The --trace-output file (default: trace.json) is compatible with
Perfetto and Chrome chrome://tracing. The trace has
four tracks:
| TID | Track |
|---|---|
| 1 | Compute (VPU) |
| 2 | DMA |
| 3 | Stall |
| 4 | Control Flow |
Open the file in Perfetto to inspect simulated compute/DMA timelines, stall regions, and loop nesting structure.

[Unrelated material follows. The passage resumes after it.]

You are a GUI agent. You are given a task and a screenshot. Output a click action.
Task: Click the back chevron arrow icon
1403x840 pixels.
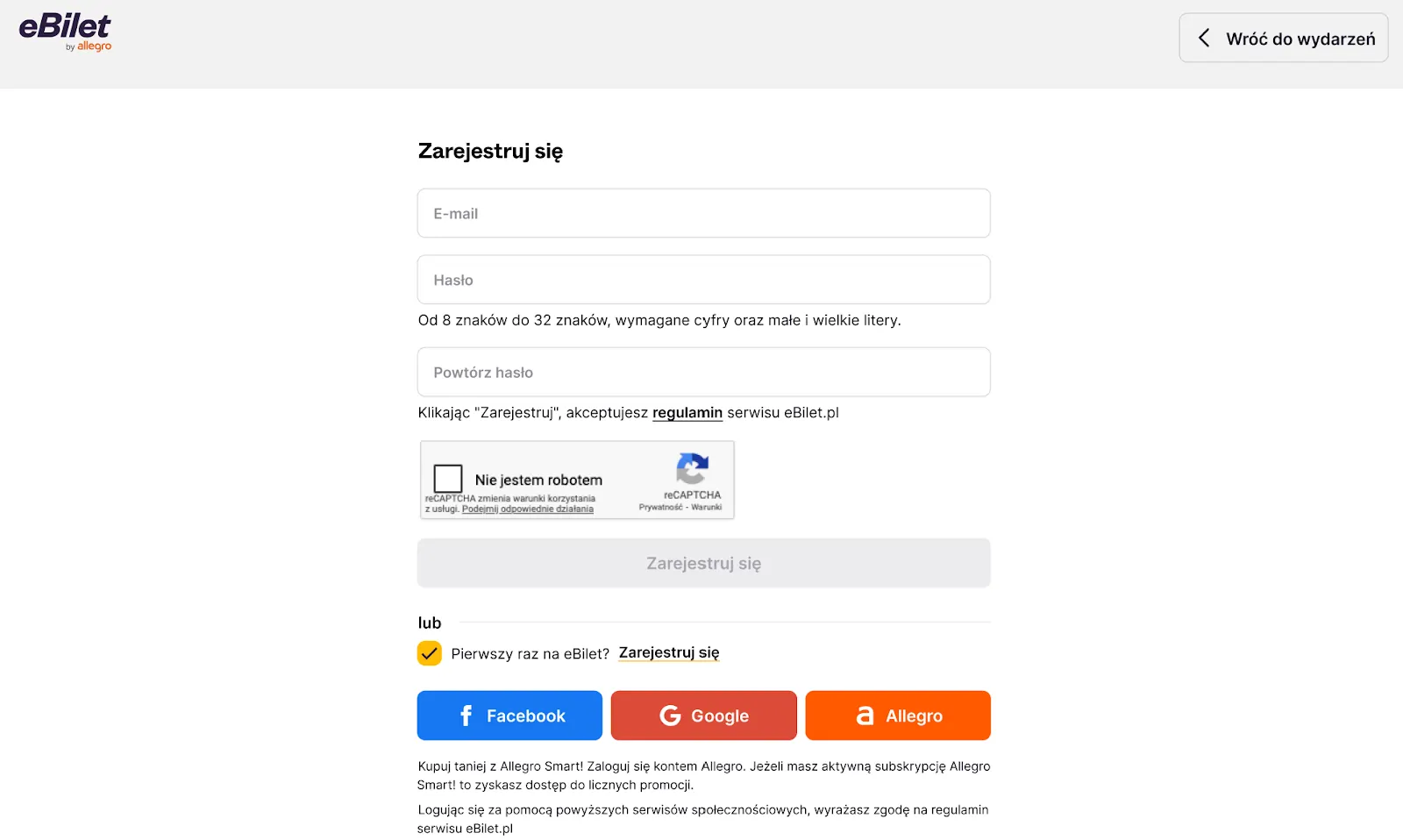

Use --dataflow-output to export a Graphviz DOT file showing the SSA dataflow
dependency graph. The graph includes:
- Hardware clusters: VPU and DMA operations grouped by execution unit
- Loop subgraphs: nested loop blocks shown as clusters
- Time-bucket rank constraints: same-T constraints displayed as rank annotations
- Cross-stream edges: dependencies between VPU and DMA highlighted
Render with Graphviz:
dot -Tsvg dataflow.dot -o dataflow.svgLLO dump (.txt/.mlir)
│
▼
[Parser] regex-based → Instruction tree
│
▼
[Simulator] dual-clock (VPU/DMA), SSA resolution, loop expansion
│
▼
[Analyzer] bottleneck classification, stall ratio, instruction mix
│
├──► Console summary (always)
├──► Chrome trace JSON (--trace-output)
└──► Graphviz DOT (--dataflow-output)
The hardware model defaults to v6e-class TPU specs (918 TFLOPS BF16, 32 GB HBM,
1600 GB/s bandwidth) and can be customized in strix/hardware.py.